How to forgive my fiancé

So last night my fiancé and I had sex and he knows to pull out but he didn’t. We have a 4 month old and our sex life has gone way down which is to be expected. I’m feeling super overwhelmed and violated because he knows to pull out. Without me saying anything he apologized after the incident and knew what he did was wrong but that doesn’t really fix it. He told me he was about to cum and I said “pull out” and he said “no”.
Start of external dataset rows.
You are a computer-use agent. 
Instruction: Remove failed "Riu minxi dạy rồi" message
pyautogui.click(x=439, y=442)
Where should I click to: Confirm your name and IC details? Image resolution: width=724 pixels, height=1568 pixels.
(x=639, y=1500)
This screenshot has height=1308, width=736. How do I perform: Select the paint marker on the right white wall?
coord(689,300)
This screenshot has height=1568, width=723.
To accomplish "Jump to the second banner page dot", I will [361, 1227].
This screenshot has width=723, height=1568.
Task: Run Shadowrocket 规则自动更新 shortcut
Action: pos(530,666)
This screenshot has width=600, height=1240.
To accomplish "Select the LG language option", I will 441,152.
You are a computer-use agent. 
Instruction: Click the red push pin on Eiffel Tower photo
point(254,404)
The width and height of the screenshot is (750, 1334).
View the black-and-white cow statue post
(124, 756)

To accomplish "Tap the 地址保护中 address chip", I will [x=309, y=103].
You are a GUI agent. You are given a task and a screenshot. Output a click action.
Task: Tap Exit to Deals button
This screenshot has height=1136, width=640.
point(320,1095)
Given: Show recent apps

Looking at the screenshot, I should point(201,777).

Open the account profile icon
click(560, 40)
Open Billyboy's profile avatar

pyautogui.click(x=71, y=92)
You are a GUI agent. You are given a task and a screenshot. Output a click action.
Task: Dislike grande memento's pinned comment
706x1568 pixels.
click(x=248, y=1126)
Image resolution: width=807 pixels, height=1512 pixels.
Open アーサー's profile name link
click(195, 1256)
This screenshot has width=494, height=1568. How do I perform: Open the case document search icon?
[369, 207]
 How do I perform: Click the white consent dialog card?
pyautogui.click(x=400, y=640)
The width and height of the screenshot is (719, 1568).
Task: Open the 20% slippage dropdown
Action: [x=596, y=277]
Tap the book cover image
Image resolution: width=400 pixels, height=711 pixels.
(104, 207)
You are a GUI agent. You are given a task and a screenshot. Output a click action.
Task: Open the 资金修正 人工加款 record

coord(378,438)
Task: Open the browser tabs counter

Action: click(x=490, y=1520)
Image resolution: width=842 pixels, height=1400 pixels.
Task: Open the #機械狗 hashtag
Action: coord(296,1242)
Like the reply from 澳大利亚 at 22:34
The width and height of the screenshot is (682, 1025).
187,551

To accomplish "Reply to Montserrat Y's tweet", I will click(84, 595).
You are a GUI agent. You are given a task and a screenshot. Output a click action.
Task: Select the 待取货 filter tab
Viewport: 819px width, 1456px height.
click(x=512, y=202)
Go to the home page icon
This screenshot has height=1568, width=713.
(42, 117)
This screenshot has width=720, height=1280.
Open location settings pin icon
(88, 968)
Here’s the real issue. I’m very extra sensitive about this because I had an abortion which I regretted May 2020. It tore me apart. I think of that baby every day and have been diagnosed with PTSD. I almost ended my life over it and saw having another baby as the only option to get through it. So here she is, beautiful, perfect, my little angel. Anyway, since this is a trigger for me, plan B is also a trigger for me. I’m not against plan b at all but for me it just feels like I’m saying no to another child that could possibly be. So plan b is out of the question for me. All there is to do is sit and wait to see if I’m pregnant and I’m praying I’m not. But even this makes me feel awful and brings back horrible memories. I believe all babies are precious gifts. I’m just torn, hurt, and scared. I guess I’m just here to ask how to forgive my fiancé. He’s apologized profusely since but it doesn’t cut it. He lived the nightmare with me and even fought knives out of my hands when I couldn’t live with myself and I’m heartbroken he’d so stupidly do this again. To me it feels like he’s jeopardizing my mental health for a nut.

Side note: I’m also breastfeeding and worked hard at it to exclusively breastfeed and shed a lot of tears to get where I am and plan B is known to decrease milk supply. So that’s another reason I don’t want to take it. I also don’t take birth control because I wanted to use the NFP method but clearly that’s not working.